The report suggested an alternative consolidation in which four routes collected exclusively from residences and a mixed route that picked up commercial customers and residents on the same block or in the same buildings.

“Based on our analyses,” the consultants said, “it was further determined that the village could decrease the total number of routes to four, if the village altered some collection practices such as switching to front yard pickup and possibly switching to once per week pickup.”

Two or three jobs could be eliminated through route consolidation, the report estimates, saving $180,000 to $270,000 a year. “This can be accomplished through staff reallocation, natural attrition or . . . reduction in part-time staffing.”

The report based its anticipated savings on an average annual cost in salaries and benefits of $90,000 per worker. Further savings would be realized by needing fewer trucks and less fuel, the report said.

The consultants urged the village to make a trial run of the consolidated routes to be certain service, “remains consistent or better.”   

In addition to reconfiguring routes, the report discusses volume limits for both residential and commercial customers. While not identifying a specific cap, the consultants cited 96-gallon limits imposed by other municipalities as an example of how such a system would work. Commercial pickups above the set limit could be arranged on a fee basis.

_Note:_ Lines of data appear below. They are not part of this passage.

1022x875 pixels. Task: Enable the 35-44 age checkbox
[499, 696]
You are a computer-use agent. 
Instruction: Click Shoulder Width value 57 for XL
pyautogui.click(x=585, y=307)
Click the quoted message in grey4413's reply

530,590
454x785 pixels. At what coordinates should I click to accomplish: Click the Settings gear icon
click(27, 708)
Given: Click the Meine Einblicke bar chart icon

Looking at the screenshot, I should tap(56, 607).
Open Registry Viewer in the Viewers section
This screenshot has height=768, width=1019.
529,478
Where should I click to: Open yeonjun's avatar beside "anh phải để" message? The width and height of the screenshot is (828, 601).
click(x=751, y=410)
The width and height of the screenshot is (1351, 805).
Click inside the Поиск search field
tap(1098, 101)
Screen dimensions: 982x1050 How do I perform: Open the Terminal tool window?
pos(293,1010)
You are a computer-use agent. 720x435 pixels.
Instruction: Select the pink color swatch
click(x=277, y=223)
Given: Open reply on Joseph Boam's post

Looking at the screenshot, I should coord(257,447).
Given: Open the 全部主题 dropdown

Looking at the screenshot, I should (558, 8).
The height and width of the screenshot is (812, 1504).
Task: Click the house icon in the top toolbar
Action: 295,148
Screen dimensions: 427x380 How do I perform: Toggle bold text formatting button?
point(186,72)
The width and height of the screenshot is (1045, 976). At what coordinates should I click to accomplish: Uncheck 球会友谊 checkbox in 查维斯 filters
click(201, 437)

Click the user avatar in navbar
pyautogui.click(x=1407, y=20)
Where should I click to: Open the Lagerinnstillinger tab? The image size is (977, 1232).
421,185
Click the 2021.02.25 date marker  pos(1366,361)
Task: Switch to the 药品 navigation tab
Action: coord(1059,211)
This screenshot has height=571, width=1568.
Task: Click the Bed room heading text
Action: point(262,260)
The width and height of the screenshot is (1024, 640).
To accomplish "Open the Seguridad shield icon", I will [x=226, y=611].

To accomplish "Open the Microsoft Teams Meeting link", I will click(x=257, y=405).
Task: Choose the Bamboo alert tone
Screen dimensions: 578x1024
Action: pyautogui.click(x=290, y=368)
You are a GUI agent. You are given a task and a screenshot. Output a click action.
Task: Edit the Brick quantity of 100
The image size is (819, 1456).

Other recommendations that Malcolm Pirnie suggested the village consider:

PRIVATIZING garbage pickups in the downtown commercial area.

PUTTING global-positioning systems in garbage trucks to analyze route efficiency.

LOGGING IN, addressing and preserving reports of resident complaints and missed pickups.

One recommended pilot program would replace the twice-weekly pickups with one. “Given the total waste the village generates,” the report reads, “this will require the trucks to possibly have two loads per day per truck but would not require overtime since it would fit within the complete workday allowed by the contract between the village and the union.”